**PROBLEM SET**
A - Reproduce the passage of the XML validation message that starts at "- if it is DTD" and ends at "pieces of information.".
B - In the XML validation message, which schemas does the writer's organization allow when a member reports a schema-based process?
-------- SOURCE DOCUMENT --------
Well that is sort of another problem depending upon what not respect means.
For me it isn't a hint as much as it is a declaration of conformance and a
label. The other issue for me is that there is nothing to say what the
intended environment is/was.
So what I'm really asking for is:
- some sign in the XML that is required to indicate that I'm validating
the document (doctype or an attribute works for me)
- if it is DTD or schema based (for there is only one schema, but it
could indicate others)
- a unique identifier to tell me what the sender modelled their data
stream against
Now what a receiving system/person does with this is up to them. In DTD
land we had catalogs to override the local definition or placement of the
DTD, and map that to my own copy of that DTD. To me this says the system
has read and respect the senders intended environment and what I then
change it to is up to me, but the document is a signed contract telling me
critical pieces of information.
I work for an organization that certifies the XML streams of the members to
conform. If someone sent me a stream and says we process with a DTD only
and I do the same then create. I then use the schema to better check the
content of the message per the data types. But if someone says we have a
schema based process (in this case we only allow W3C schemas) and it fails
to validate - then I've got to question what they are doing if they can't
comply to this first simple step.
>RFC 3151 (http://www.ietf.org/rfc/rfc3151.txt) explains how to map a
>public identifier (either an FPI or not) into a URI suitable for use
>either as a namespace name or as a schema identification hint.
Thanks for the pointer, but the FPI was just an example. I can live with
unique URLS of any form, but I need them to be required to indicate schema
processing.
> > But how many people are working with more than one schema?
>
>For me it's routine to use different schemata at different stages of
>processing.
Ok, I hadn't really considered this situation or mapped it to what we
actually do. We have the W3C schema and the DTD and in the future we might
support others. So can we start some sort of XML Catalog like approach to
managing DTDs and schemas of all forms and specification?
-------- RAW DATA --------
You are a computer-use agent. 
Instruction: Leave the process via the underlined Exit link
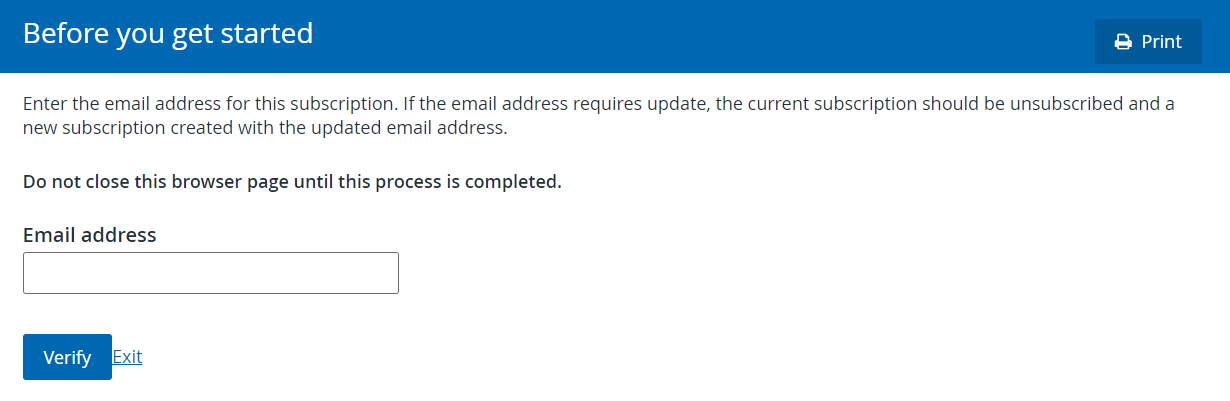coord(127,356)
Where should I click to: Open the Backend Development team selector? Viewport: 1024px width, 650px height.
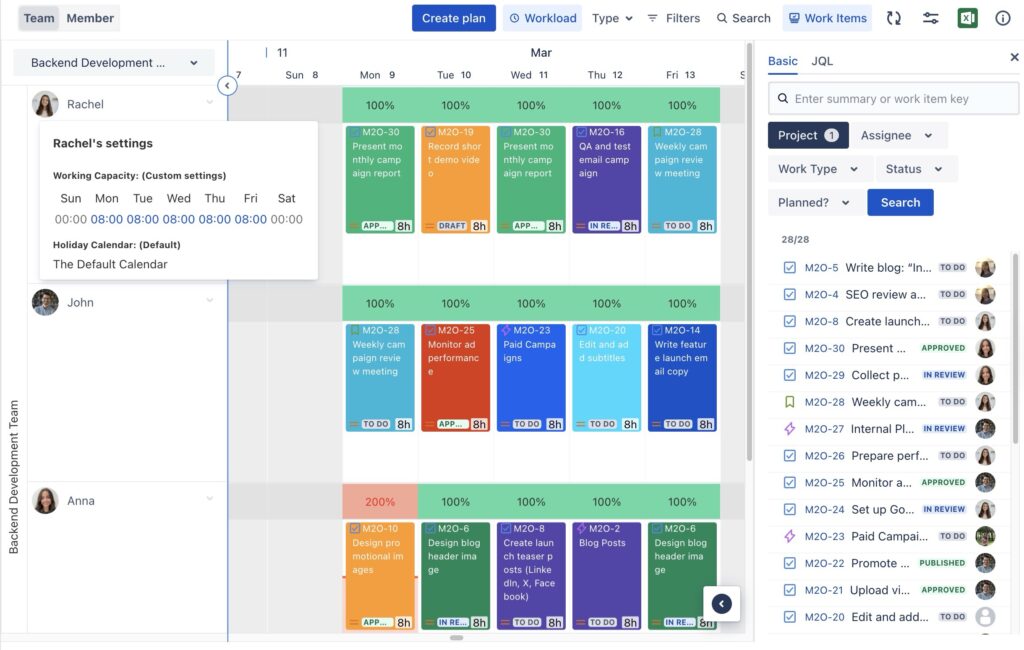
--------
**ANSWERS BY TASK**
A -
- if it is DTD or schema based (for there is only one schema, but it
could indicate others)
- a unique identifier to tell me what the sender modelled their data
stream against
Now what a receiving system/person does with this is up to them. In DTD
land we had catalogs to override the local definition or placement of the
DTD, and map that to my own copy of that DTD. To me this says the system
has read and respect the senders intended environment and what I then
change it to is up to me, but the document is a signed contract telling me
critical pieces of information.

B - Only W3C schemas.